In a further sign that Turkey was stepping up pressure on Syria, Turkish media reported that Turkeys’ land commander inspected troops near the border.
“Bashar al-Assad comes out and says ‘I will fight to the death’. For the love of God, who are you fighting with?” asked Erdogan. “Fighting your own people until the death is not heroism. It’s cowardice. If you want to see someone who fights his people to the death, look at Nazi Germany, look at Hitler, look at Mussolini,” he told his ruling AK party.
“If you cannot learn a lesson from them, look at the killed Libyan leader who turned his guns on his own people and only 32 days ago used the same expressions as you.”
But, echoing the stance of Arab League foreign ministers who suspended Damascus and have threatened economic and political sanctions, he said his criticism did not mean Turkey was calling for international military action.
“We do not have eyes on any country’s land, we have no desire to interfere in any country’s internal affairs,” Erdogan said.
Highlighting Syria’s growing isolation, 122 countries voted for a resolution at the U.N. General Assembly’s human rights committee condemning the government crackdown. Only 13 countries voted against and 41 abstained.
The resolution says the committee “strongly condemns the continued grave and systematic human rights violations by the Syrian authorities, such as arbitrary executions, excessive use of force and the persecution and killing of protesters and human rights defenders.”
It also demands an immediate end to “arbitrary detention, enforced disappearances, torture and ill treatment of detainees, including children” in Syria.
Russia and China, which vetoed a European-drafted U.N. Security Council resolution last month that would have condemned Syria and threatened possible future sanctions, abstained according to an official U.N. tally, which diplomats said could indicate a shift in their positions.
Countries that voted against the resolution included Iran, North Korea, Belarus, Nicaragua, Venezuela and Vietnam. Syria’s U.N. Ambassador Bashar Ja’afari said the resolution, drafted by Britain, France and Germany, had no meaning for Damascus.

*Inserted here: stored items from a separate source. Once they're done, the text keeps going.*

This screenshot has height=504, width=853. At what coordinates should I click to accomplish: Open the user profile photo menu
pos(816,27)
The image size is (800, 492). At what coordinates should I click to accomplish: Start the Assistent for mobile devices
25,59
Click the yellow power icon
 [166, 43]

“Although the draft resolution is submitted primarily from three European countries it is not a secret that the United States of America is the mastermind and main instigator of the political campaign against my country,” Ja’afari said.

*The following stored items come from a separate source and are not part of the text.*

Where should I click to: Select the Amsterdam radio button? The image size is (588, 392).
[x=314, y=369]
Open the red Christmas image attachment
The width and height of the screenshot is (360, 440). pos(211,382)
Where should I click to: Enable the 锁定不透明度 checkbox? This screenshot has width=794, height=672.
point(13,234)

“This draft resolution definitely has nothing to do with human rights; it is only a part of the typically hostile policy by the United States against Syria,” he said.
Ja’afari held up for delegates what he said were documents naming terrorists arrested while smuggling arms into Syria. He said the documents offered clear proof of a U.S.-led plot to topple Assad.
German Ambassador Peter Wittig said it was time to move the issue back to the 15-nation Security Council, which has been deadlocked on Syria due to Russian and Chinese opposition.
“The Security Council cannot fall behind the region,” he said, referring to the Arab League suspension of Syria. “We would encourage the ... council to come back to this issue.”
British Foreign Secretary William Hague said in a statement that the resolution “sends a signal of united condemnation of the Syrian regime’s systematic human rights abuses.”
“As long as the crisis in Syria continues the international pressure on the Assad regime will only intensify,” he said.
U.S. Ambassador Susan Rice also welcomed the committee’s adoption of the resolution, which will be confirmed by a new vote in a plenary meeting of the General Assembly next month.
“By overwhelmingly adopting its first-ever resolution on Syria’s human rights abuses, the ... Third Committee has sent a clear message that it does not accept abuse and death as a legitimate path to retaining power,” she said in a statement.